For each line below, print it again exactly as shown.

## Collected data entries
——————————

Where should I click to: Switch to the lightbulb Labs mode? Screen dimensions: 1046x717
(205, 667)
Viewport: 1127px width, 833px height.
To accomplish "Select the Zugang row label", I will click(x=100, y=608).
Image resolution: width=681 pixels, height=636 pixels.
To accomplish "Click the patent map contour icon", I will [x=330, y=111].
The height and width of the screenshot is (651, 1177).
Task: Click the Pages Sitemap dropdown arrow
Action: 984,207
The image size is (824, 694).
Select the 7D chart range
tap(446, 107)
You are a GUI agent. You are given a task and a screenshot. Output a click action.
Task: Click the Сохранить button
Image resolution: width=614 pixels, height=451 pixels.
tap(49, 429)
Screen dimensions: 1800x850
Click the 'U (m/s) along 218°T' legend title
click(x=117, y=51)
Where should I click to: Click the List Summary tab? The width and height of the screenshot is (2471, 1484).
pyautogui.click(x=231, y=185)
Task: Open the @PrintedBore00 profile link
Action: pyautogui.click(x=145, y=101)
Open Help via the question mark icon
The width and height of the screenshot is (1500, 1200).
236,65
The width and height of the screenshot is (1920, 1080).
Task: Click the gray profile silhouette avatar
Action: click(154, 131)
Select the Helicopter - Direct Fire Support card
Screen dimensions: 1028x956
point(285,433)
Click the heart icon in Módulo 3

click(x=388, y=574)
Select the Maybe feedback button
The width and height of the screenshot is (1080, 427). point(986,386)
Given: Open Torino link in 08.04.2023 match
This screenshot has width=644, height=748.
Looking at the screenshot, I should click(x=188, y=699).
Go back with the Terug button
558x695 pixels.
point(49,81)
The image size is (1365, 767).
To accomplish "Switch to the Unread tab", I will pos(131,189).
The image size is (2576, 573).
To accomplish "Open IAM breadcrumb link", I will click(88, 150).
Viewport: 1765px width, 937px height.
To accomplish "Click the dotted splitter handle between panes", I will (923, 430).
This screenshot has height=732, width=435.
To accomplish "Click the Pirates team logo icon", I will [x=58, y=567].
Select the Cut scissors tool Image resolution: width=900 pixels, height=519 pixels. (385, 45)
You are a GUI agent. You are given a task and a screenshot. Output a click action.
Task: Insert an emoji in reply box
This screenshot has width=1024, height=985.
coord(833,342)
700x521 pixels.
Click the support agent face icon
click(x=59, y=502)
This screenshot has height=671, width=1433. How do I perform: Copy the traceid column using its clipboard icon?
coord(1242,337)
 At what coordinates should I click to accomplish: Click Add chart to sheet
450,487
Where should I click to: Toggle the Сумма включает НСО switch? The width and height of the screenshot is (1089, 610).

——————————

## Written solution
Where should I click to: Switch to the lightbulb Labs mode? Screen dimensions: 1046x717
(205, 667)
Viewport: 1127px width, 833px height.
To accomplish "Select the Zugang row label", I will click(x=100, y=608).
Image resolution: width=681 pixels, height=636 pixels.
To accomplish "Click the patent map contour icon", I will [x=330, y=111].
The height and width of the screenshot is (651, 1177).
Task: Click the Pages Sitemap dropdown arrow
Action: 984,207
The image size is (824, 694).
Select the 7D chart range
tap(446, 107)
You are a GUI agent. You are given a task and a screenshot. Output a click action.
Task: Click the Сохранить button
Image resolution: width=614 pixels, height=451 pixels.
tap(49, 429)
Screen dimensions: 1800x850
Click the 'U (m/s) along 218°T' legend title
click(x=117, y=51)
Where should I click to: Click the List Summary tab? The width and height of the screenshot is (2471, 1484).
pyautogui.click(x=231, y=185)
Task: Open the @PrintedBore00 profile link
Action: pyautogui.click(x=145, y=101)
Open Help via the question mark icon
The width and height of the screenshot is (1500, 1200).
236,65
The width and height of the screenshot is (1920, 1080).
Task: Click the gray profile silhouette avatar
Action: click(154, 131)
Select the Helicopter - Direct Fire Support card
Screen dimensions: 1028x956
point(285,433)
Click the heart icon in Módulo 3

click(x=388, y=574)
Select the Maybe feedback button
The width and height of the screenshot is (1080, 427). point(986,386)
Given: Open Torino link in 08.04.2023 match
This screenshot has width=644, height=748.
Looking at the screenshot, I should click(x=188, y=699).
Go back with the Terug button
558x695 pixels.
point(49,81)
The image size is (1365, 767).
To accomplish "Switch to the Unread tab", I will pos(131,189).
The image size is (2576, 573).
To accomplish "Open IAM breadcrumb link", I will click(88, 150).
Viewport: 1765px width, 937px height.
To accomplish "Click the dotted splitter handle between panes", I will (923, 430).
This screenshot has height=732, width=435.
To accomplish "Click the Pirates team logo icon", I will [x=58, y=567].
Select the Cut scissors tool Image resolution: width=900 pixels, height=519 pixels. (385, 45)
You are a GUI agent. You are given a task and a screenshot. Output a click action.
Task: Insert an emoji in reply box
This screenshot has width=1024, height=985.
coord(833,342)
700x521 pixels.
Click the support agent face icon
click(x=59, y=502)
This screenshot has height=671, width=1433. How do I perform: Copy the traceid column using its clipboard icon?
coord(1242,337)
 At what coordinates should I click to accomplish: Click Add chart to sheet
450,487
Where should I click to: Toggle the Сумма включает НСО switch? The width and height of the screenshot is (1089, 610).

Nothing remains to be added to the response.